--- start of Data ---

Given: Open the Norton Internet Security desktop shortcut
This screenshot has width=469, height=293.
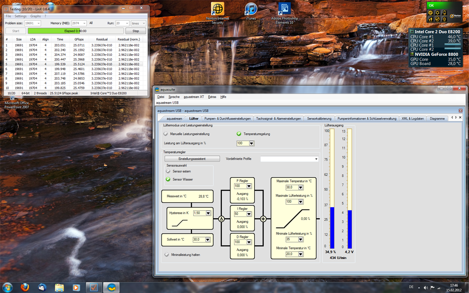Looking at the screenshot, I should coord(217,9).
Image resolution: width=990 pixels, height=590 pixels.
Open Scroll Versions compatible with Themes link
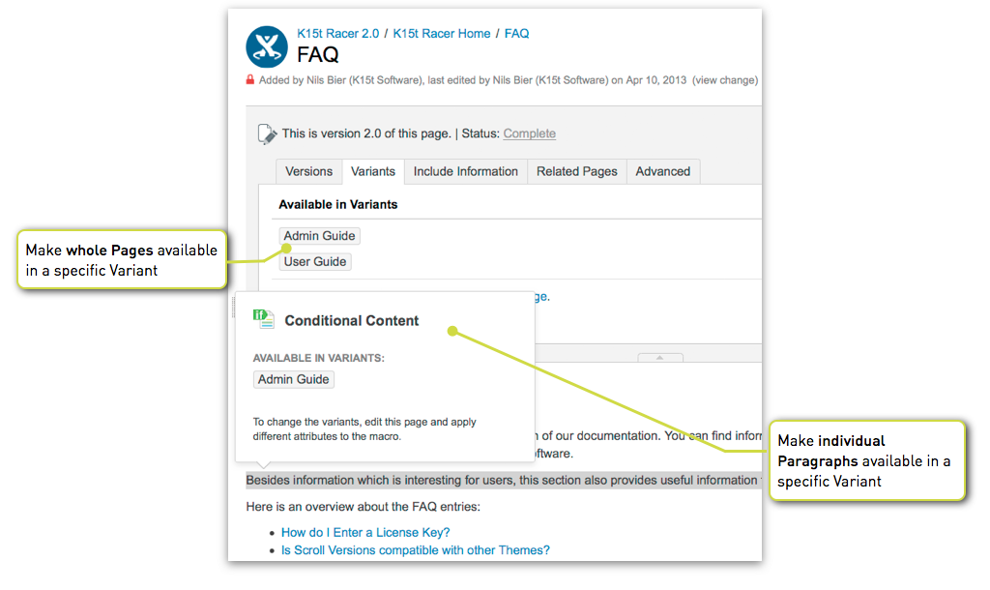[416, 550]
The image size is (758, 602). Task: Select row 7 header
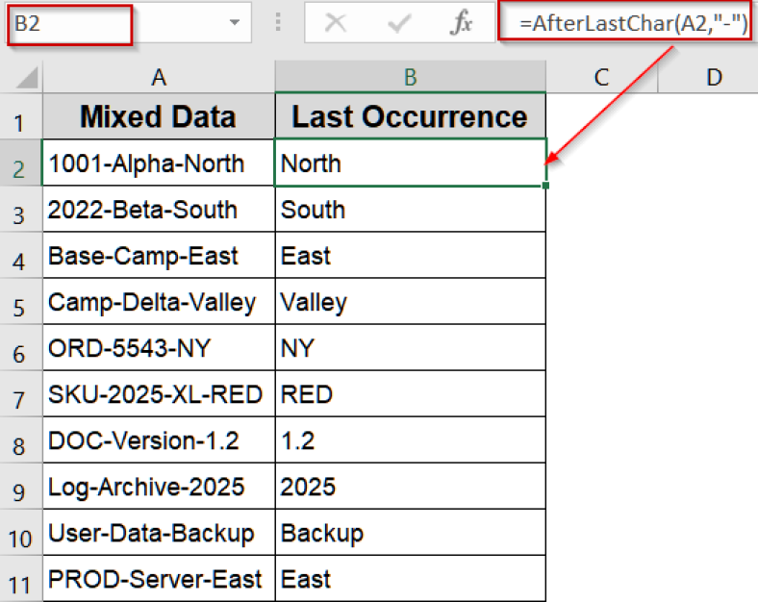pyautogui.click(x=20, y=395)
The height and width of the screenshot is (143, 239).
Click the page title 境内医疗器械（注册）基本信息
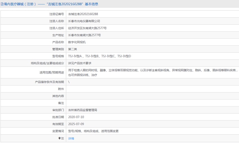pyautogui.click(x=51, y=4)

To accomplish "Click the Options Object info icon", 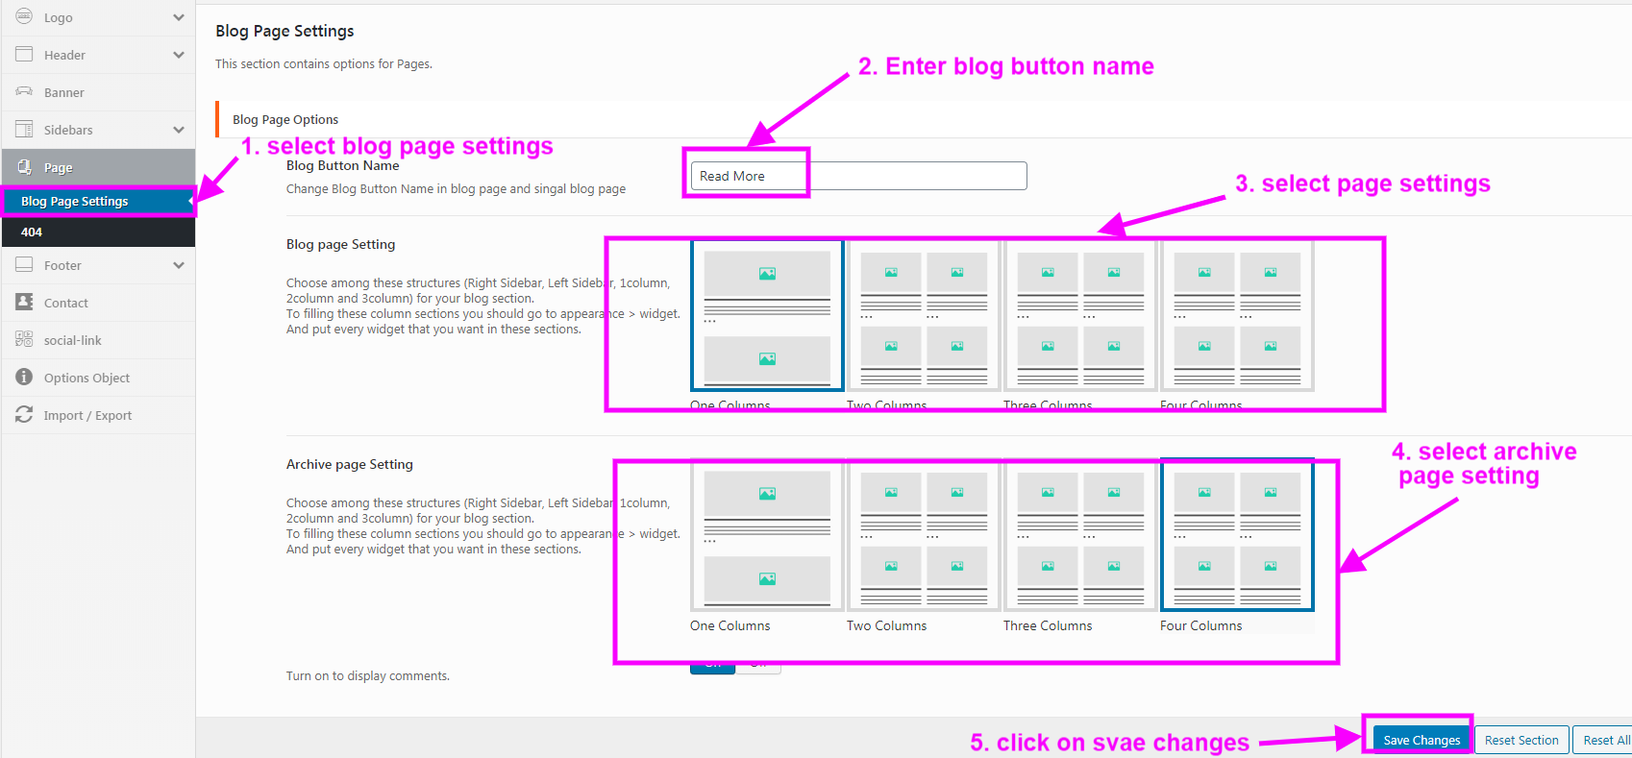I will point(24,378).
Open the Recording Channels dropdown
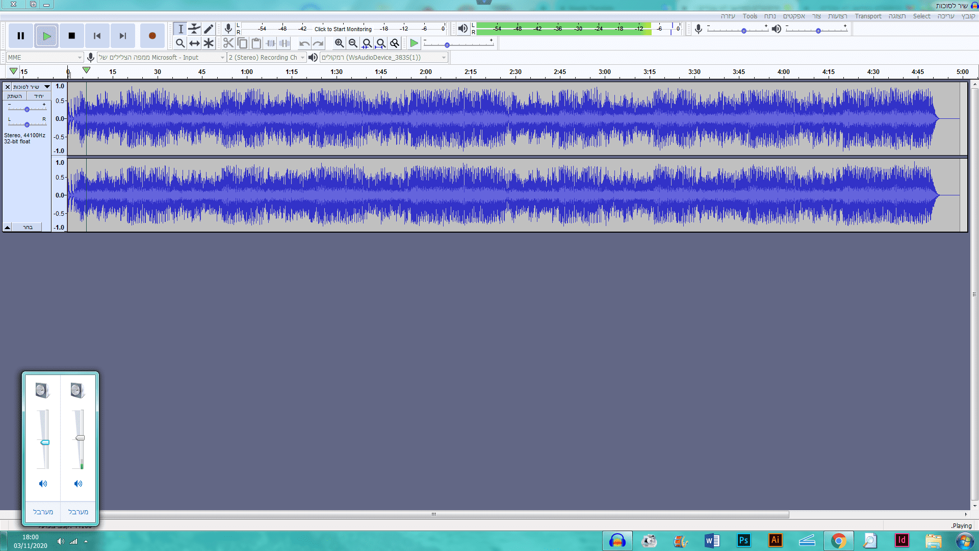The width and height of the screenshot is (979, 551). pos(266,58)
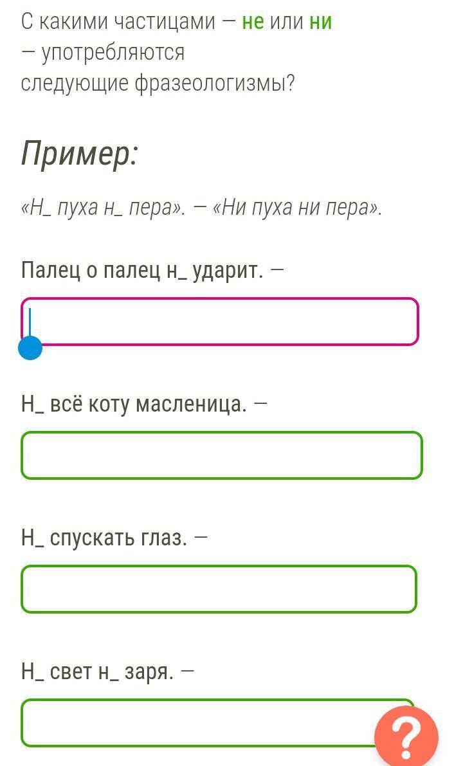
Task: Tap the blue text cursor handle
Action: click(30, 348)
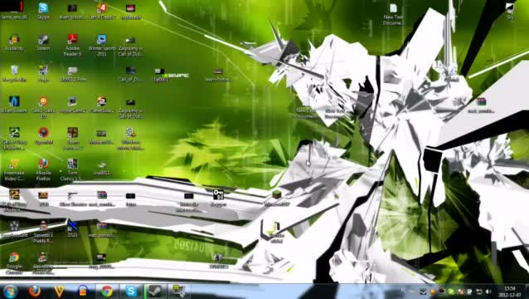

--- end of Data ---

* [Work instructions]
How many lines in the entries above contain the word "Open"? Reply with the number alone.

* [Exercise solution]
3